Note: $n = n_{T} + n_{C}$ . F = fisher's exact test. Z = asymptotic z‐test. J = single‐stage Jung's test. B = Barnard's unconditional test. mJ = modified Jung test with balanced sample size.

Additional numeric evaluations were used to evaluate the impact of an incorrectly specified $π_{0}$ on the type I error rates. Only the Jung type tests are evaluated, as the decision threshold for Jung's single‐stage test and the test statistic (specifically $δ$ ) for the modified Jung test depend on $π_{0}$ ; whereas the null distributions of the test statistic corresponding to Fisher's exact and the z‐tests are independent of $π_{0} .$ Using binomial enumeration, the type I error rates were calculated for a variety of scenarios (outlined in Table 2) where the true and null $π_{0}$ are unequal.

TABLE 2.

Numeric evaluation of type I error under an incorrectly specified $π_{0}$

$α$ = 0.05		n = 40		n = 80		n = 120
Assumed $π_{0}$	True $π_{0}$	J	mJ	J	mJ	J	mJ
0.1	0.050	0.0067	0.0067	0.0110	0.0226	0.0110	0.0352
	0.075	0.0179	0.0178	0.0276	0.0350	0.0280	0.0457
	0.100	0.0315	0.0311	0.0458	0.0460	0.0464	0.0492
	0.125	0.0456	0.0439	0.0630	0.0541	0.0637	0.0503
	0.150	0.0589	0.0541	0.0784	0.0584	0.0791	0.0521
	0.175	0.0710	0.0608	0.0918	0.0609	0.0926	0.0543
	0.200	0.0818	0.0642	0.1034	0.0631	0.1042	0.0554
0.25	0.15	0.0225	0.0296	0.0206	0.0447	0.0148	0.0460
	0.20	0.0367	0.0388	0.0342	0.0445	0.0260	0.0493
	0.25	0.0493	0.0473	0.0462	0.0480	0.0363	0.0485
	0.30	0.0595	0.0510	0.0560	0.0521	0.0449	0.0481
	0.35	0.0672	0.0494	0.0635	0.0508	0.0517	0.0520
	0.40	0.0727	0.0457	0.0687	0.0474	0.0564	0.0564
0.5	0.40	0.0373	0.0546	0.0431	0.0557	0.0381	0.0551
	0.45	0.0396	0.0496	0.0456	0.0503	0.0404	0.0531
	0.50	0.0403	0.0473	0.0465	0.0483	0.0412	0.0499
	0.55	0.0396	0.0496	0.0456	0.0503	0.0404	0.0531
	0.60	0.0373	0.0546	0.0431	0.0557	0.0381	0.0551
	0.65	0.0334	0.0584	0.0390	0.0591	0.0343	0.0519
0.75	0.65	0.0672	0.0494	0.0635	0.0508	0.0517	0.0520
	0.70	0.0595	0.0510	0.0560	0.0521	0.0449	0.0481
	0.75	0.0493	0.0473	0.0462	0.0480	0.0363	0.0485
	0.80	0.0367	0.0388	0.0342	0.0445	0.0260	0.0493
	0.85	0.0225	0.0296	0.0206	0.0447	0.0148	0.0460

Open in a new tab

Note: $n = n_{T} = n_{C}$ . J = single‐stage Jung's test. mJ = modified Jung test with balanced sample size.

The last numeric evaluations examine the efficiency of these tests in the design phase. For each test, the required sample size to achieve a minimum power (80% or 90%) is calculated for realistic significance levels (5% or 10%) and effect sizes (0.1 and 0.2). Additionally, using binomial enumeration, the actual power and type I error rates are calculated.

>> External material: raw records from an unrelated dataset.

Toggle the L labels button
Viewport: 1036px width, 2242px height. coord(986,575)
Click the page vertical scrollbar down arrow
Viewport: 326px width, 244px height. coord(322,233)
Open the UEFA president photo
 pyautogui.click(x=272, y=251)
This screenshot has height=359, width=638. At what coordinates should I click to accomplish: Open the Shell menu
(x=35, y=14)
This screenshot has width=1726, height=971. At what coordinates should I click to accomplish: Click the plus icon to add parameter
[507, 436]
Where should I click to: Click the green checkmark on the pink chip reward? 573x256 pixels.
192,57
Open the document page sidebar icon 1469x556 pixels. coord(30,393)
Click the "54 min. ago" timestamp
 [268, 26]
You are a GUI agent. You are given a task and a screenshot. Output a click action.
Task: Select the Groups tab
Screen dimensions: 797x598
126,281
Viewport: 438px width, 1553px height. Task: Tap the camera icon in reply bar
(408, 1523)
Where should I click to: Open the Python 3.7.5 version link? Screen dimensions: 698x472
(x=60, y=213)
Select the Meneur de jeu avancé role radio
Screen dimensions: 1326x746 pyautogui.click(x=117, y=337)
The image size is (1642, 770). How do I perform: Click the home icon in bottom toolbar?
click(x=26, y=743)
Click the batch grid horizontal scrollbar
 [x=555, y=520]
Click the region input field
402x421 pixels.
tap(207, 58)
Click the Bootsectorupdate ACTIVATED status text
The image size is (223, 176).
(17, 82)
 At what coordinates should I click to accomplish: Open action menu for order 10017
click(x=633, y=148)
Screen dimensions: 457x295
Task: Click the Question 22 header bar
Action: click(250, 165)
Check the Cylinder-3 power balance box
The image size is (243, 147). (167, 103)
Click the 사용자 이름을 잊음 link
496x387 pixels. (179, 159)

3.1. Correctly specified $π_{0}$

Table 1 reports the numeric evaluation of power under a correctly specified $π_{0}$ . In general, when $π_{0}$ is correctly specified, the type I error rates of the single‐stage and modified Jung's tests are bounded by the target α; where Jung's single‐stage test tended to have lower error rates. Within the sample size range we considered, as n increases, the type I error rate for the modified Jung test approaches the target α; whereas this is not the case for Jung's single‐stage test. Fisher's exact test is also bounded, but the actual type I error rate tends to be much lower than specified (and relative to the other tests) and requires a large n to approach the specified α. Barnard's test is both bounded and approaches the target α as n increases. The z‐test is not bounded by the target α and tends to have higher error rates relative to the Jung type tests, but does approach the target α for large n.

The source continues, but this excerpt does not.